____ Material extraído

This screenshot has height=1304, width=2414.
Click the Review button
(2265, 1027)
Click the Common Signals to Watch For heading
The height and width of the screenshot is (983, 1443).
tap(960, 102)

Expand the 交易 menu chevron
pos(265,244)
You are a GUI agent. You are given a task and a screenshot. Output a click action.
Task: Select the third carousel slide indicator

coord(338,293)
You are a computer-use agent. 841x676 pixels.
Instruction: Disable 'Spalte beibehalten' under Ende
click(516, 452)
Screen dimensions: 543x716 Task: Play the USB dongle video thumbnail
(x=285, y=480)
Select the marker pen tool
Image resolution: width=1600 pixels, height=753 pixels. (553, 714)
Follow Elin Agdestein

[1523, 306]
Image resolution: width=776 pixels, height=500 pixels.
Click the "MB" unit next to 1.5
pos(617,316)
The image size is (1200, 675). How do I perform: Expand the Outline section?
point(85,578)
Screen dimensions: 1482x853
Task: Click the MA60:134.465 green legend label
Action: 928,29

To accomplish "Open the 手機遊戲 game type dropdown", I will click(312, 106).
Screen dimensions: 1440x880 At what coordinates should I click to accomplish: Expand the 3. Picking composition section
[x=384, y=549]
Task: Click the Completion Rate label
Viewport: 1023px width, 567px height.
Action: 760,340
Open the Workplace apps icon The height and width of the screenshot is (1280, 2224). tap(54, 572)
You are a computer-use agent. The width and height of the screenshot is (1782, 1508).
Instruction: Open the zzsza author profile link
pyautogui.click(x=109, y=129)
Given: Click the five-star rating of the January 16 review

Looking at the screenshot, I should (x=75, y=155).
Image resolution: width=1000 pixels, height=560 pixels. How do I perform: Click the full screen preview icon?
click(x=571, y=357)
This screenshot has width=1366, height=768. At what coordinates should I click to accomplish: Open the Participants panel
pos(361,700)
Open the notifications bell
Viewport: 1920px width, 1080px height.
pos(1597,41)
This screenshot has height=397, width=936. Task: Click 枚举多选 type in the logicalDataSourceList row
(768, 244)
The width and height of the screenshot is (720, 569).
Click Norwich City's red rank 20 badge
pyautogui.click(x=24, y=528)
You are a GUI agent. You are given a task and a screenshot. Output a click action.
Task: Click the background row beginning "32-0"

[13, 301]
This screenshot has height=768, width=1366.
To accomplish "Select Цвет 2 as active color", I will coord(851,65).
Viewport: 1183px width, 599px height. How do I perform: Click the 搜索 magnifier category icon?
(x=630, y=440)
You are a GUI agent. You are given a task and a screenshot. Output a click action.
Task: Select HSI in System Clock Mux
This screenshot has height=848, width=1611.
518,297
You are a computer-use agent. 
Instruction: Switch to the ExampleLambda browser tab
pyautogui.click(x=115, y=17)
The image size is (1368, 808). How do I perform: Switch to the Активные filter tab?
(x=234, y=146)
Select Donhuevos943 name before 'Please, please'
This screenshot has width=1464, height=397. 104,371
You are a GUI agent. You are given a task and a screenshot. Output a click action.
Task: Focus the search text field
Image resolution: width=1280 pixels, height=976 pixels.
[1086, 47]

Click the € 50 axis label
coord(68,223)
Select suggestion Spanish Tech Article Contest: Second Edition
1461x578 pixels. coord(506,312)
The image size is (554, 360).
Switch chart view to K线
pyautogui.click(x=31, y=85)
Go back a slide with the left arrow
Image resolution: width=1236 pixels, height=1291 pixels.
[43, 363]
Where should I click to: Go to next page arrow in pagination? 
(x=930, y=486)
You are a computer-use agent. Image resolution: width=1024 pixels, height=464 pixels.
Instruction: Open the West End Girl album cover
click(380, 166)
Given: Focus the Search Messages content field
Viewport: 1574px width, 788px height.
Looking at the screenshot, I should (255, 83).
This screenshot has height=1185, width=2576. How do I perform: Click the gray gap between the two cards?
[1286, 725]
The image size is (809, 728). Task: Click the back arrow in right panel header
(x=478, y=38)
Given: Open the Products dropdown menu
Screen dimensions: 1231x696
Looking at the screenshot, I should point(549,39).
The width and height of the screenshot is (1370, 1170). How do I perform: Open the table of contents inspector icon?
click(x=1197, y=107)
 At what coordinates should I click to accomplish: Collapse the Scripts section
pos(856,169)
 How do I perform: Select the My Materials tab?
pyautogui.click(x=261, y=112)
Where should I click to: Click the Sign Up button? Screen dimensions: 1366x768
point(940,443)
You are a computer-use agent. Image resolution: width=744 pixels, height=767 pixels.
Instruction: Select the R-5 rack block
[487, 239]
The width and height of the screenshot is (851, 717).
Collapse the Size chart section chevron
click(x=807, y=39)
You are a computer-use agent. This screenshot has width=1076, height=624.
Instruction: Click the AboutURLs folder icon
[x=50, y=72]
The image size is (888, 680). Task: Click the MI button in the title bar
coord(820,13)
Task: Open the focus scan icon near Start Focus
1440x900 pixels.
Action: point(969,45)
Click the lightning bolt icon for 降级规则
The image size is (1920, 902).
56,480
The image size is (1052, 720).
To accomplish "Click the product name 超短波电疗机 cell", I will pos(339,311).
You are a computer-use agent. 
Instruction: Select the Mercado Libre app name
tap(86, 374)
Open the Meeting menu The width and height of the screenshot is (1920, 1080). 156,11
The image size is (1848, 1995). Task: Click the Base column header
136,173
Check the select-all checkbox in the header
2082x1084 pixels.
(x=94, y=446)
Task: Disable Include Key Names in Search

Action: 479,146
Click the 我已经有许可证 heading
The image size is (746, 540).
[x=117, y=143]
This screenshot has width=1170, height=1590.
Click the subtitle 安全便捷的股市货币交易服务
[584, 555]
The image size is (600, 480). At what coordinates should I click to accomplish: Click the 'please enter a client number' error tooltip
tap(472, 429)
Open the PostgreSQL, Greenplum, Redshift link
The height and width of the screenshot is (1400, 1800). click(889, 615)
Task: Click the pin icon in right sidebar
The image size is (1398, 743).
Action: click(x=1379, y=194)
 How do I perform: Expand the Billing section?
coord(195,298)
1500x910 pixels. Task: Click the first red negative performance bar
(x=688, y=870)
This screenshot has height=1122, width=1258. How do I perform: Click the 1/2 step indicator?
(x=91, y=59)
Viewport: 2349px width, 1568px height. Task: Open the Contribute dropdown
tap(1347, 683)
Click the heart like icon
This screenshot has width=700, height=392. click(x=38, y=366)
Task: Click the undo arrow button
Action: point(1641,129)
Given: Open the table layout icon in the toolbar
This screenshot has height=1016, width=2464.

________

**Tarefa proposta:** Reescreva tudo desde o início dos registros até a linha que contém "pos(265,244)", ambas as pontas incluídas e com os pedidos mantidos, redimensionando as coordenadas das respostas: multiplique cada uma por 1,3 e arredonde para inteiro, com as metades para cima. Entregue somente essas linhas.

**Resposta escrita:**
This screenshot has height=1304, width=2414.
Click the Review button
(2945, 1335)
Click the Common Signals to Watch For heading
The height and width of the screenshot is (983, 1443).
tap(1248, 133)

Expand the 交易 menu chevron
pos(345,317)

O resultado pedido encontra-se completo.